Date: Monday, November 9, 2020
Session Type: Poster Session D
Session Time: 9:00AM-11:00AM
Background/Purpose: IgA vasculitis (IgAV) is the most common childhood vasculitis, which etiology seems to be related to the combination of genetic as well as environmental factors. The application of geostatistical analyses in medicine was mostly focused on the analysis of infectious diseases spreading showing the significance of spatiotemporal trends in diseases spreading. Unfortunately, there is only a small amount of research on the application of geostatistical analyses on rheumatic diseases. The aim of this research was to investigate whether geospatial analytical tools can be applied in characterizing the spatial distribution of rheumatic diseases, especially IgAV.
Methods: A retrospective database was created containing the data from patients diagnosed with IgAV in five tertiary hospitals in Croatia, over a ten years period between 2009 and 2019. The average annual incidence of IgAV based on the population census data from 2011. Descriptive choropleth maps were created to observe the spatial distributions of raw and Bayesian adjusted incidence data. Three geospatial methods: spatial-empirical Bayesian smoothing, local spatial autocorrelations assessed with Moran’s I, and local identifiers of spatial autocorrelations (LISA) were applied to make inferences about the spatial incidence distribution of IgaV.
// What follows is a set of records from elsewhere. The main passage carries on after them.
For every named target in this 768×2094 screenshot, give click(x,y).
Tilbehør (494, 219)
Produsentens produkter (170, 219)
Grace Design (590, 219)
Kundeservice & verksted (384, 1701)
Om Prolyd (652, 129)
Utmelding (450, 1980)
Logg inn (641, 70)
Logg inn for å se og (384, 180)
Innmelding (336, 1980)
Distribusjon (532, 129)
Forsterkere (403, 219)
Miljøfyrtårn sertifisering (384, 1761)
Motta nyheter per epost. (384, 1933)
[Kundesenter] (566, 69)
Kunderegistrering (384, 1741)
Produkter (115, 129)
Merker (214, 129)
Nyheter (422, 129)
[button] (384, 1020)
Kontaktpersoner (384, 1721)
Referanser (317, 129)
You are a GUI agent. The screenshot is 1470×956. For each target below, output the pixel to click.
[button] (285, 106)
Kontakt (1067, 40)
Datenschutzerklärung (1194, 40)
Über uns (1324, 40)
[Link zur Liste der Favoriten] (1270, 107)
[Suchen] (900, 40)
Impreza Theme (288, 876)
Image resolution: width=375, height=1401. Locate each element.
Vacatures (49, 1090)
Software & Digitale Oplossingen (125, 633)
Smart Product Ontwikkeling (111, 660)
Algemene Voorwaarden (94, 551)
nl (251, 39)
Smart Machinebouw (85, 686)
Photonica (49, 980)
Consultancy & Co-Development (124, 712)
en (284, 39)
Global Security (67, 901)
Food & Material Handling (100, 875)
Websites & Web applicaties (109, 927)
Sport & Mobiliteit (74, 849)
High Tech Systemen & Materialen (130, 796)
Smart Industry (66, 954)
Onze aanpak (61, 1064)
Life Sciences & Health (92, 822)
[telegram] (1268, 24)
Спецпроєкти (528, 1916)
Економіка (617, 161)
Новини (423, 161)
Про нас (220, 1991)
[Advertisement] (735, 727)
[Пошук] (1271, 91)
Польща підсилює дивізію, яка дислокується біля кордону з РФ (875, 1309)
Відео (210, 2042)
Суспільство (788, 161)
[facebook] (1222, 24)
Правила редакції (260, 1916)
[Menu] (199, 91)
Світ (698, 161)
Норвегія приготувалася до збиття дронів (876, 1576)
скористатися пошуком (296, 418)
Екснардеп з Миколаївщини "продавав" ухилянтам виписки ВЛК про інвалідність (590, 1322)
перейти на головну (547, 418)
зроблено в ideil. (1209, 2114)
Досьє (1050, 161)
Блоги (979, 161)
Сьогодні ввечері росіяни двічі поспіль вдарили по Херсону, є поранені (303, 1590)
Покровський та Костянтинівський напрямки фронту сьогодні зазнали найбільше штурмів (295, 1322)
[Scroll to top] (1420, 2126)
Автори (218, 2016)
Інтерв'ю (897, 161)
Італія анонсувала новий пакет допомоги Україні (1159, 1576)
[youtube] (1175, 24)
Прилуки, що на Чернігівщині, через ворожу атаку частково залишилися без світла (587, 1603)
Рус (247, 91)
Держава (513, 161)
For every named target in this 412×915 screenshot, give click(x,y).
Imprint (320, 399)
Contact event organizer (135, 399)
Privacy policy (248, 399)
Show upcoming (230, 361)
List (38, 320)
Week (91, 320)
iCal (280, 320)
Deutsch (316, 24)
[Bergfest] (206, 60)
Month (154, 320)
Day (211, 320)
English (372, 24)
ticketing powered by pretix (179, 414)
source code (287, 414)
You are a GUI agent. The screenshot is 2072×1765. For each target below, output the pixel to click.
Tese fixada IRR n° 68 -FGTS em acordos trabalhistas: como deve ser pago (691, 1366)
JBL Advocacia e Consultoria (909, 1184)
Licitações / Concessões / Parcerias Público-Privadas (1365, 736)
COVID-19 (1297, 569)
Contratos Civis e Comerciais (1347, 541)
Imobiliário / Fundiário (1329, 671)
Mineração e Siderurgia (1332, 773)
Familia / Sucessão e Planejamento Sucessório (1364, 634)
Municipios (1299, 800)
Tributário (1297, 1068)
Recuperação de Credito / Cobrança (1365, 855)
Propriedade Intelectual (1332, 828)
Results: 596 patients, of which 52.52% male, and 47.48% females, were included in the study with a median age of 6.42 (4.42 – 8.84). The estimated average annual incidence was 7.47 with a 95% confidence interval between 6.88 and 8.98 per 100 000 children. The raw data showed the highest number of cases in the cities with a higher population count. However, spatial empirical Bayes smoothed average annual incidenes were clustered similarly around these areas. Three statistically significant clusters were found: two in the Mediterranean, and one in the continental part of Croatia. The obtained Morran’s I autocorrelation coefficient was 0.493, which showed significant positive spatial autocorrelation of IgAV. LISA analysis further identified those areas as statistically significant higher incidence clusters with an estimated average annual incidence above 13 per 100 000 children.
Conclusion: This study shows that IgAV exhibits spatial clustering features. While applying modern analytical methods on pediatric IgAV, this research shows the potential application of geostatistical analysis in identifying clusters in noncommunicable diseases that were previously not known. Further research is needed to investigate the importance and relationship of temporal trends in spatial clustering.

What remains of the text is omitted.